● DIRECTION
Copy the rows from the line containing "Click the Lift" through the line containing "The image size is (1366, 725). pos(237,690)", replacing "slider" with "control" and changing nothing else.
[Start RECORDS SHOWN]
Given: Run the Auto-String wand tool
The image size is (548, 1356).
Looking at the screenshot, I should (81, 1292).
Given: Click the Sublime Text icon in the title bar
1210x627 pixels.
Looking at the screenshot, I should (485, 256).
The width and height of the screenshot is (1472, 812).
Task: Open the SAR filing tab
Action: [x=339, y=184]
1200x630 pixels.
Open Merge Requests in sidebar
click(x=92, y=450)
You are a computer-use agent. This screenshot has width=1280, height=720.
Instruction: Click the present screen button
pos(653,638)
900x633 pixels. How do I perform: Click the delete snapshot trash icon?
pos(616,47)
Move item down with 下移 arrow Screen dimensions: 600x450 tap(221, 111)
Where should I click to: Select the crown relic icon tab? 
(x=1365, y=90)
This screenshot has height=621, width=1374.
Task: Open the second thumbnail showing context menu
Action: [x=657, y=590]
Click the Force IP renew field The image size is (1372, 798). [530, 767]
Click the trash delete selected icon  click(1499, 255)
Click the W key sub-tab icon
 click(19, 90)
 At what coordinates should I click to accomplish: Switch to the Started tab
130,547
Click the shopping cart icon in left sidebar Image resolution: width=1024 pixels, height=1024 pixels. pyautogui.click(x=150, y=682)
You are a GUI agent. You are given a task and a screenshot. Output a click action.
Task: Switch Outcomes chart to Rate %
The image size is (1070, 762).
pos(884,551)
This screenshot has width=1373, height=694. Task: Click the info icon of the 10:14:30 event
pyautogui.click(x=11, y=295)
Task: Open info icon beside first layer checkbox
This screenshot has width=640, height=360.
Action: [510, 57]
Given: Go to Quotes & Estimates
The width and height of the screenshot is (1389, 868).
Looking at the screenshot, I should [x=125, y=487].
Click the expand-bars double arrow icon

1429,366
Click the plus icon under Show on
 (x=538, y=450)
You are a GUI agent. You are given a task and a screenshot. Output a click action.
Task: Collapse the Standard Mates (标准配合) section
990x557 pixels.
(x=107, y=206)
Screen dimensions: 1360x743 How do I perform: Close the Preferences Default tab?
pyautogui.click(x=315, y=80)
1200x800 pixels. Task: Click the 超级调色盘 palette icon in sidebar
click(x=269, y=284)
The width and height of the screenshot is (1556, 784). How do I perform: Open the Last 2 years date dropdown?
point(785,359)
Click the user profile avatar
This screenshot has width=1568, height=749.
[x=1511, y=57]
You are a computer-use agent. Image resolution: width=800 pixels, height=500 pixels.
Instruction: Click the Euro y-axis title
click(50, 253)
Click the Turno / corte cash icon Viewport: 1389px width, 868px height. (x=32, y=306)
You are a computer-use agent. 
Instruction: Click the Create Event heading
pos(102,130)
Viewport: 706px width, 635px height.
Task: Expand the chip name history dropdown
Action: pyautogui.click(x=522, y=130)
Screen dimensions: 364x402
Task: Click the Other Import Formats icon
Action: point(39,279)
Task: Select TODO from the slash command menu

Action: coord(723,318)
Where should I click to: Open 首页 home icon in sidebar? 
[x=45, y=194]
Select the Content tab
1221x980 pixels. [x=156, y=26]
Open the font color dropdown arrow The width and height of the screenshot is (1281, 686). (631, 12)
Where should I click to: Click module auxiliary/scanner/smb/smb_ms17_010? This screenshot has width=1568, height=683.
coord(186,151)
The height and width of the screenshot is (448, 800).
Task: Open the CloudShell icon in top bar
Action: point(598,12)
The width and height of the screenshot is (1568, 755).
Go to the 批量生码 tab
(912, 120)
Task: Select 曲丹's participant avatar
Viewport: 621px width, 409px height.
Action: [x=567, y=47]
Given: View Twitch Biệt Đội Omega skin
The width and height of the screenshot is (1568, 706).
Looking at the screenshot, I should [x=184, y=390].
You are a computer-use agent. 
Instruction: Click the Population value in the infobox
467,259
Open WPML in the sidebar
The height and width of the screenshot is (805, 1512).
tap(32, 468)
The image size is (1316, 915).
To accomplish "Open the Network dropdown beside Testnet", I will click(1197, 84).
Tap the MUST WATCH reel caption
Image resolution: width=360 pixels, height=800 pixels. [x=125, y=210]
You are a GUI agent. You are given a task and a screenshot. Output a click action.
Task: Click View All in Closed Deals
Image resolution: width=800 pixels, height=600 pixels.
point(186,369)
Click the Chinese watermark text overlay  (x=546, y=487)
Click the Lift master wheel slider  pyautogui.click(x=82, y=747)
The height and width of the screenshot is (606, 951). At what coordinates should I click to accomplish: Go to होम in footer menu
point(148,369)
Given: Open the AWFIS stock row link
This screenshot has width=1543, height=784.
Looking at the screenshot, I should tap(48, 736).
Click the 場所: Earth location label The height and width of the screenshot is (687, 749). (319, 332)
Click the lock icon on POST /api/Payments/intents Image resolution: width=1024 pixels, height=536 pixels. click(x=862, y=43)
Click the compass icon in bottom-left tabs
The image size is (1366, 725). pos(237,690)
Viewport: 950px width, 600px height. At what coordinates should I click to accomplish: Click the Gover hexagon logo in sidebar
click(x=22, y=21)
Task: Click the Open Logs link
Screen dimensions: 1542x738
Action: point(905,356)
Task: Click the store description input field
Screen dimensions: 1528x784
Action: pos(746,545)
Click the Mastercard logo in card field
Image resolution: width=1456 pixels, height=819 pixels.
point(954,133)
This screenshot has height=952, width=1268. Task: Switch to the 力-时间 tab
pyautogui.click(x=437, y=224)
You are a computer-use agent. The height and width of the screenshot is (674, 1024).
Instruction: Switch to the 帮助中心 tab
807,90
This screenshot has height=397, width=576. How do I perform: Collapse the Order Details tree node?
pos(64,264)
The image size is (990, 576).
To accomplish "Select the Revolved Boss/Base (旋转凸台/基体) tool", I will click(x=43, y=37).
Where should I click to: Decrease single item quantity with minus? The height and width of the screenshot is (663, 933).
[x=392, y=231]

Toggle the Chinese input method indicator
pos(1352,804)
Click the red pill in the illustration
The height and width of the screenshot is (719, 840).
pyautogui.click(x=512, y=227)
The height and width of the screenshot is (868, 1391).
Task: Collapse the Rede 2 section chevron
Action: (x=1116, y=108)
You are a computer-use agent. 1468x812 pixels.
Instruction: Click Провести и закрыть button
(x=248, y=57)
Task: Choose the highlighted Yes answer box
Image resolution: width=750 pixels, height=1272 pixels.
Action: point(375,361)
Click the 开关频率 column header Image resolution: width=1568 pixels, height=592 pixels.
[End RECORDS SHOWN]
● EXERCISE RESULT
Click the Lift master wheel control  pyautogui.click(x=82, y=747)
The height and width of the screenshot is (606, 951). At what coordinates should I click to accomplish: Go to होम in footer menu
point(148,369)
Given: Open the AWFIS stock row link
This screenshot has width=1543, height=784.
Looking at the screenshot, I should tap(48, 736).
Click the 場所: Earth location label The height and width of the screenshot is (687, 749). (319, 332)
Click the lock icon on POST /api/Payments/intents Image resolution: width=1024 pixels, height=536 pixels. click(x=862, y=43)
Click the compass icon in bottom-left tabs
The image size is (1366, 725). pos(237,690)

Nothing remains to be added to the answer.